PROBLEM TO SOLVE
A single number is the answer here: how many lines below include "computer"?

Excerpts from a dataset:
──────
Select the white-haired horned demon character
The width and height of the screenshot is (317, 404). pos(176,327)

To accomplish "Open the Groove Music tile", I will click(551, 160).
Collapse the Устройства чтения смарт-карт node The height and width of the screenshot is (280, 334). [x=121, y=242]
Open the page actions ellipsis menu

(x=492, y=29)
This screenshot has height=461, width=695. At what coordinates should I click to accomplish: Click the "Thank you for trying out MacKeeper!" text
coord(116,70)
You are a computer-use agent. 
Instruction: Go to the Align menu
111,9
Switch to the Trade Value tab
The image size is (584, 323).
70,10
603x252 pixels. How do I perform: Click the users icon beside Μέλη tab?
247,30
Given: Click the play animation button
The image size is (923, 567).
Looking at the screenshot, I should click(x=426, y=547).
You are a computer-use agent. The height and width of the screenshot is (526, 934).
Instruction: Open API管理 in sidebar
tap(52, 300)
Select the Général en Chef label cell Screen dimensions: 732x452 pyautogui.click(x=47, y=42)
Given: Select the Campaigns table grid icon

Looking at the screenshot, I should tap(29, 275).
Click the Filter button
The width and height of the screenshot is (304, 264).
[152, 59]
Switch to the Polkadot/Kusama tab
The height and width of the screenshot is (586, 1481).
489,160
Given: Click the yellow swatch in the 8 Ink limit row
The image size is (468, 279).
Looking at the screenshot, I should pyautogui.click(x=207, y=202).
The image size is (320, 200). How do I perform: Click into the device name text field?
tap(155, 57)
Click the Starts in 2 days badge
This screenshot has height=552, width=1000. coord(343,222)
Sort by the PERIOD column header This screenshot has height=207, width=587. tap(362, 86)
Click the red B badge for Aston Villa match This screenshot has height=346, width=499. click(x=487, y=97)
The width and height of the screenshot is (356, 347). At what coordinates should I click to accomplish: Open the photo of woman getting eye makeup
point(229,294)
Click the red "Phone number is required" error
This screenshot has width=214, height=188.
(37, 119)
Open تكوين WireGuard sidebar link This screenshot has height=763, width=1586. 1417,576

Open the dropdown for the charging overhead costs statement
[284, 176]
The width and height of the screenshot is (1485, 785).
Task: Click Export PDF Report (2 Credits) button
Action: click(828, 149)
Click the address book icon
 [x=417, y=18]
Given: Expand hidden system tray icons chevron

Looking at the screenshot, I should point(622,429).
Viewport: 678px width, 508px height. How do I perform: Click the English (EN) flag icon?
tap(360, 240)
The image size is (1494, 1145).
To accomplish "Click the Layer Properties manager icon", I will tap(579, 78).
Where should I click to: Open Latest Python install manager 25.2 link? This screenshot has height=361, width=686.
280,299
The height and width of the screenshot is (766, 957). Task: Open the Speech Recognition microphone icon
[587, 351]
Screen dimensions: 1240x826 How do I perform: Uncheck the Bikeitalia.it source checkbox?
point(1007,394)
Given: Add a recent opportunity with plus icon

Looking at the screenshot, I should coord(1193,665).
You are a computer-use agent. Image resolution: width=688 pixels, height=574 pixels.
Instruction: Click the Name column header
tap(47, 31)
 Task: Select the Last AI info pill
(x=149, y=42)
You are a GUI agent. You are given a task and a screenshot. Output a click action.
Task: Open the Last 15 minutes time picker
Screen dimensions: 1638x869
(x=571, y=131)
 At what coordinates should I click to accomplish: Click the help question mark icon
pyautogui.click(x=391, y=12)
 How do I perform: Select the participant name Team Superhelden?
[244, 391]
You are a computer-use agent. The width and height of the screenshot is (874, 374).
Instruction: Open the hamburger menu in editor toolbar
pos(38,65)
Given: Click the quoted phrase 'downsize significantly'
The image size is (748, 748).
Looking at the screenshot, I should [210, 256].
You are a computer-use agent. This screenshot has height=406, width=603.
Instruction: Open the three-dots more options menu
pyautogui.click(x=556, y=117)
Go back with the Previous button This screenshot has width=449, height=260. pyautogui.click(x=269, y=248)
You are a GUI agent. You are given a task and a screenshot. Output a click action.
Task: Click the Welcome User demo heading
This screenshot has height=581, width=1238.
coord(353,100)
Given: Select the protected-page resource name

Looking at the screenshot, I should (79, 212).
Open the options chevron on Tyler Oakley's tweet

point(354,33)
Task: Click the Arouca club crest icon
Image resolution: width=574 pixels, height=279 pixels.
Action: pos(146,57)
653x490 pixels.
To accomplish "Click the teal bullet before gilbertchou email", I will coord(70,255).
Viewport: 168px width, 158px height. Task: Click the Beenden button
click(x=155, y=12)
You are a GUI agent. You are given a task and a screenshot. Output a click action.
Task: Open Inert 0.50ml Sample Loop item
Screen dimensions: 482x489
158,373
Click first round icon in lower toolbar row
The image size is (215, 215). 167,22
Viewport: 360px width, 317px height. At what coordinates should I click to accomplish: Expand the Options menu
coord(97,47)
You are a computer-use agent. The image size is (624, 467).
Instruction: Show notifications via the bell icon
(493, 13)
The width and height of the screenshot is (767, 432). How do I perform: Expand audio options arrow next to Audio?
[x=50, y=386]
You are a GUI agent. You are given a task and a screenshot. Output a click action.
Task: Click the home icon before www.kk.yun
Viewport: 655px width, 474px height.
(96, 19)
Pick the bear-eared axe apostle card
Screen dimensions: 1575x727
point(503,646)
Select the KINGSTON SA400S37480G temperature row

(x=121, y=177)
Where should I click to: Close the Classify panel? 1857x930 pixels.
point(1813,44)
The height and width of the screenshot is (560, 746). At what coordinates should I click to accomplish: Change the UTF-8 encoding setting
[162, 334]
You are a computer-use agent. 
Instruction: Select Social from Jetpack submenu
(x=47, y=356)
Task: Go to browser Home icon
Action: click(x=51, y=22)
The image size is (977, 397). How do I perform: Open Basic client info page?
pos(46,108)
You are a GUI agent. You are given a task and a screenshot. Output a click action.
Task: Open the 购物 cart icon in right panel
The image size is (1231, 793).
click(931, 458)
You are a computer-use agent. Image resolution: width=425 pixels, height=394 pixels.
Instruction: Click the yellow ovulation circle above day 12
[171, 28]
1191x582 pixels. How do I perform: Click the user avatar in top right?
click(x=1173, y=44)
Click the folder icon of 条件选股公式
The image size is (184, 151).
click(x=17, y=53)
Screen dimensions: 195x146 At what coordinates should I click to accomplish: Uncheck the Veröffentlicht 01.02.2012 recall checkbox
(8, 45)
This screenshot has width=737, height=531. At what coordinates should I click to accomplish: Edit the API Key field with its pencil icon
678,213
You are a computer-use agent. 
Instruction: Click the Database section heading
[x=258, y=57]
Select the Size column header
──────
RESULT OF THE TASK
9